Activity in the options market presented a bullish signal for Starbucks (SBUX). This comes as month-long rally in the stock has stalled in the last few days, with shares slipping from their 52-week high amid news of a CEO transition.
The 30-day implied volatility skew for Starbucks ticked further to the bullish side during Wednesday's trading. This is the most bullish the measure has been in over 5 weeks.
25-Delta Put options are trading at 21.7 vol, or +1.6 higher than the 25-Delta Call options. This spread over the past year has been an average of +3.7, suggesting that option traders are more confident of a move to the upside.
To see this chart, visit https://marketchameleon.com/Overview/SBUX/VolatilitySkew/OTMSpread/
The last time the IV skew reached these levels was on October 26, when the figure hit +1.5. The stock closed at $53.63 on that day, dipped modestly during the following week to hit a 52-week low on November 3 at $50.84. From there the stock gained steadily, reaching a multi-month closing high on December 1 of $58.51.

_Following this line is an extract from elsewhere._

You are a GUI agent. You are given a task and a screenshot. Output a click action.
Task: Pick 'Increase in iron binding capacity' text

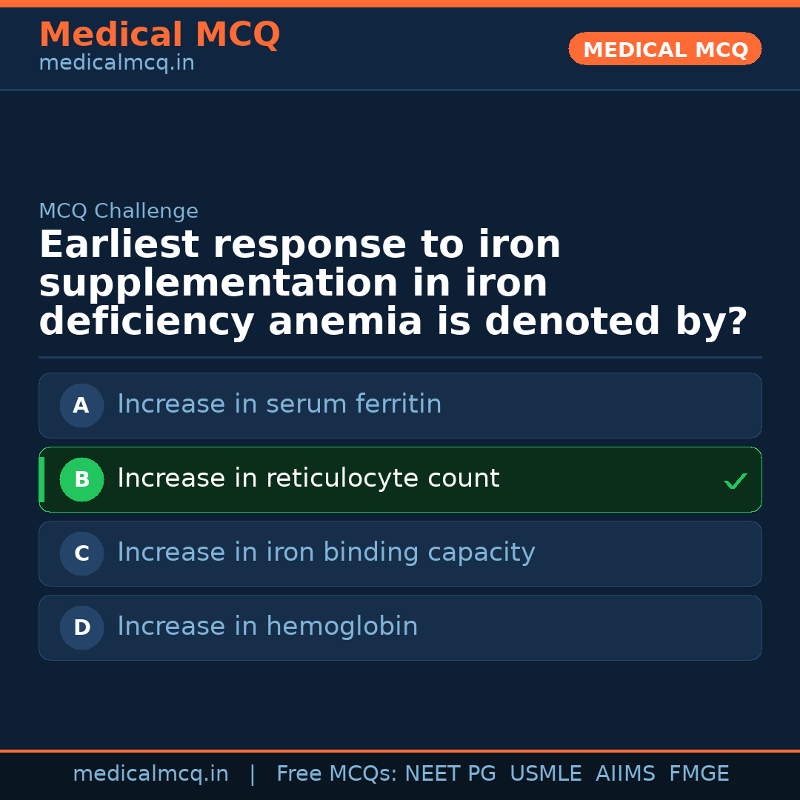[x=326, y=553]
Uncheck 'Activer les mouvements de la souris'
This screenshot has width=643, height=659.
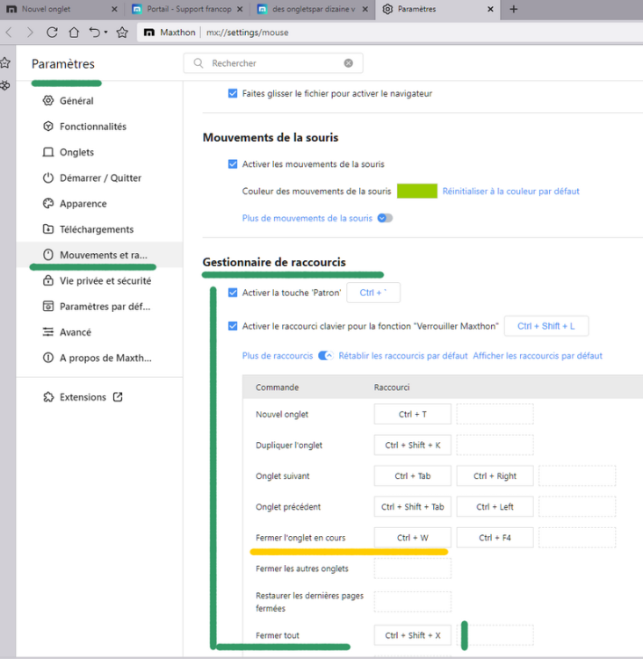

The rally through most of November was fueled by strong quarterly results released on November 3. The company's quarterly profit rose from last year and revenues topped expectations, driving the upward swing in the company's spot.
Shares of Starbucks have come off their highs in the last few days, with the stock now trading at $57.44. This came as the company announced a CEO transition plan, with Howard Schultz stepping down as chief executive and being replaced by Kevin Johnson.